Снова вспомнил ту ночь на забитом людьми и машинами шоссе, когда из всего взвода осталось всего несколько человек, а Павлик сел на придорожный камень, сорвал фуражку с головы и сказал: "Прокутили Польшу". Он вспомнил также Львов и, когда увидел Аню, тотчас же узнал ее, хотя она была тогда смешной, худой девчонкой.
- Пан Радван, - констатировал без восторга Павлик и протянул ему руку, после некоторого колебания, без улыбки. Потом обратился к сестре: - Помнишь пана… поручника? Жили по соседству во Львове.
- Немного, - улыбнулась Аня. - Помню и вашу мать.
- Не знаю, что с ней, - сказал Радван.
- Наша умерла. Так получилось, - Павлик все время обращался к Ане, - что мы были в Сентябре в одном взводе, пан подхорунжий… и я.
- Потом мне удалось попасть в Англию.
- Вижу. А мне удалось сражаться под Москвой. - Тон Павлика становился все более ироничным, но Радван как бы не хотел этого замечать.
- Я рад, что мы встретились, - сказал он. - Соотечественник - это же кусочек родины.
- А вы, пан поручник, не жалуетесь, наверное, на одиночество? - спросил Павлик тем же тоном.
- Когда-то мы были с тобой на "ты", - заметил Радван.
- Я должна идти, меня ждут, - перебила Аня их диалог. - Может, когда-нибудь зайдете к нам? Московская, шесть.
- Я провожу вас, - тотчас же решил Радван, и ему доставил некоторое удовлетворение недружелюбный и удивленный взгляд Зигмунта.

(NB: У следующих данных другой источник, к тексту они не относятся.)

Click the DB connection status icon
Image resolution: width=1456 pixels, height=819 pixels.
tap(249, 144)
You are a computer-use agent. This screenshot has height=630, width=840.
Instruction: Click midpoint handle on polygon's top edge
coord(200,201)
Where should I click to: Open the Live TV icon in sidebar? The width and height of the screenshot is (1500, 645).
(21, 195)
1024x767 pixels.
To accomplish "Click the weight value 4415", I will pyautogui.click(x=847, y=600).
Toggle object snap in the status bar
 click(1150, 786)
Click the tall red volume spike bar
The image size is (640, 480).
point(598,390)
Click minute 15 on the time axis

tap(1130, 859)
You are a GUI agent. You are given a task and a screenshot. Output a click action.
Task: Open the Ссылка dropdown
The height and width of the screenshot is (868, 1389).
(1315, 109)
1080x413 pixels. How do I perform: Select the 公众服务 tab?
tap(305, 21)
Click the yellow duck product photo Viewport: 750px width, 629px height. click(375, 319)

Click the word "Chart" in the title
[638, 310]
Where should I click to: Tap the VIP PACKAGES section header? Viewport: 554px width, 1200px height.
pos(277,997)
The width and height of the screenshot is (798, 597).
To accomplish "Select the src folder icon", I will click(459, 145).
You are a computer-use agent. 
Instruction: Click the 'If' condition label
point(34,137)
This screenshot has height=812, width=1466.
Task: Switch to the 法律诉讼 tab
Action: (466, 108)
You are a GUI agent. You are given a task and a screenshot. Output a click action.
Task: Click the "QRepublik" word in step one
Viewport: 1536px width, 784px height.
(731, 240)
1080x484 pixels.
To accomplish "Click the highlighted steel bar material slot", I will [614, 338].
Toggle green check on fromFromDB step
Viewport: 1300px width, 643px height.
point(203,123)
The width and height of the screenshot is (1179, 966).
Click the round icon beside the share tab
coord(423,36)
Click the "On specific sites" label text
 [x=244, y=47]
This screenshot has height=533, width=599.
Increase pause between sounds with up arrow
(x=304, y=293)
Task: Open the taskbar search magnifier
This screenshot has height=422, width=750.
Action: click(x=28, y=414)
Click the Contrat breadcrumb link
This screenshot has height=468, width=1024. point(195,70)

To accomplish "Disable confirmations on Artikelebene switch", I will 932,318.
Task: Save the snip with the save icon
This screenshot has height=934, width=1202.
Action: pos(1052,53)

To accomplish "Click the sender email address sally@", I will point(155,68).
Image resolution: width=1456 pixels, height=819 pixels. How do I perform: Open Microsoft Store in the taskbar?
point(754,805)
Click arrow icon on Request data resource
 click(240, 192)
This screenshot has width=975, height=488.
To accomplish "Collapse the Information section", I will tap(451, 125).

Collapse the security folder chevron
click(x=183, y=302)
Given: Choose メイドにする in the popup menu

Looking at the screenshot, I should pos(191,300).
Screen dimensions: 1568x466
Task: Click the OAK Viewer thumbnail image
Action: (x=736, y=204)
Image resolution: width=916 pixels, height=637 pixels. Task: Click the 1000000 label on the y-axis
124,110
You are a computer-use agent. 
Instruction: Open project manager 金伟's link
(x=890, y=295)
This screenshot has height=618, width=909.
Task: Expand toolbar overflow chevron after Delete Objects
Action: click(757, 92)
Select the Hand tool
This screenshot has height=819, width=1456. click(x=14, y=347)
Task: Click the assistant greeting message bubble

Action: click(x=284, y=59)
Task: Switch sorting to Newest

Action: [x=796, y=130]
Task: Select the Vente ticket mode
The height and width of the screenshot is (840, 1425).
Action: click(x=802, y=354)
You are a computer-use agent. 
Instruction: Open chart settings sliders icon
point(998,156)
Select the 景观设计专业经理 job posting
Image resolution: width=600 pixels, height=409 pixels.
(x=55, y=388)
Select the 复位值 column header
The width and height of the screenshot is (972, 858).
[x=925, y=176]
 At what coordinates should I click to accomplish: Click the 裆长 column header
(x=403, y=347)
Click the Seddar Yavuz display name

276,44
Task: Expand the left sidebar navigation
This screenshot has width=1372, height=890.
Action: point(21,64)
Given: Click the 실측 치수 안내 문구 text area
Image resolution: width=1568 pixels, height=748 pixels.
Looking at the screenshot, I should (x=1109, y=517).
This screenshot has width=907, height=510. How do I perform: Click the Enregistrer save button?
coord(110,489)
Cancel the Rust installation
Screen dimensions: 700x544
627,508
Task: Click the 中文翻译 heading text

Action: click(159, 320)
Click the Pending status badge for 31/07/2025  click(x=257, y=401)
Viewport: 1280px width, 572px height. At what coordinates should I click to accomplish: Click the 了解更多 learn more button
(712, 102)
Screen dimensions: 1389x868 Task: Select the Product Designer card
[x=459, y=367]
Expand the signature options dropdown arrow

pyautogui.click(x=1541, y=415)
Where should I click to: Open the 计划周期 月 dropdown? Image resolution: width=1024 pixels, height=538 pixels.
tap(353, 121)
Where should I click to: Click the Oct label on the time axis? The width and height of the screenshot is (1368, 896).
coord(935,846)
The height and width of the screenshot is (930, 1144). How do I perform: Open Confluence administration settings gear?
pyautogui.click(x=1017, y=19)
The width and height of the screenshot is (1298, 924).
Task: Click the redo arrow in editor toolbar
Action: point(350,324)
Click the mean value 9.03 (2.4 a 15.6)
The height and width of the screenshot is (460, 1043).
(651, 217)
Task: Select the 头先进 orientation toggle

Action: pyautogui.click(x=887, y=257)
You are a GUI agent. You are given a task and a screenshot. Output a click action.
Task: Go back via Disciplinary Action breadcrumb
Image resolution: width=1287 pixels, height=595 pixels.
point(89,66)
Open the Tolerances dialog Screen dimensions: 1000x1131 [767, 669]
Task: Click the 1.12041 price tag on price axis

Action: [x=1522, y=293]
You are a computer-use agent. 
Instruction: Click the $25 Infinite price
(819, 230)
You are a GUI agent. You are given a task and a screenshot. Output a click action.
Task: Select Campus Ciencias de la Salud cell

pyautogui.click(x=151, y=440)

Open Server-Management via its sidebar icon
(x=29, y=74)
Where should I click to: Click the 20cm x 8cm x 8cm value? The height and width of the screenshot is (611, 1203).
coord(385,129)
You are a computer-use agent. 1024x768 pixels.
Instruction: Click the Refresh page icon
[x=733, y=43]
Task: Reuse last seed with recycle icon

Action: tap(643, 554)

Аня шла быстрым шагом, не глядя на Стефана, словно не хотела замечать его присутствия.
- Зигмунт был тяжело ранен, - сказала она вдруг, - бывает недоверчивым и… - Помолчав, добавила совершенно другим тоном: - Имеет, наверное, основания для этого.
- Не знаю.
Радван почувствовал, что его охватывает злость на эту девушку и на Павлика. Разве можно с таким равнодушием, чуть ли не враждебно, относиться на чужбине к тому, с кем жили по соседству, сражались в одном взводе?
- Хотите, - сказал он, - быть подальше от поляков и польских дел?
- Нет, - бросила она резко в пространство, - мы просто отличаемся друг от друга.
- Чем?
- Всем! - Она вдруг замедлила шаг. - Судьбой, мыслями, желаниями.
- Вы шутите! Можно быть коммунистом и остаться поляком.
- Можно не быть коммунистом и начать думать, - парировала она.
- Резко сказано.
- А вы хоть иногда задумываетесь, что будет потом?
- Польша, - сказал он. - Я солдат, и мне этого достаточно.
- Недавно доказано, что недостаточно быть солдатом.
- А как вы считаете, - спросил он, - где место Зигмунта? В польской или советской армии? А ваше место? В нашем госпитале или у них?
- Зигмунт сражался с немцами, когда вас здесь еще не было.
- Ибо многие из таких, как я, были сосланы.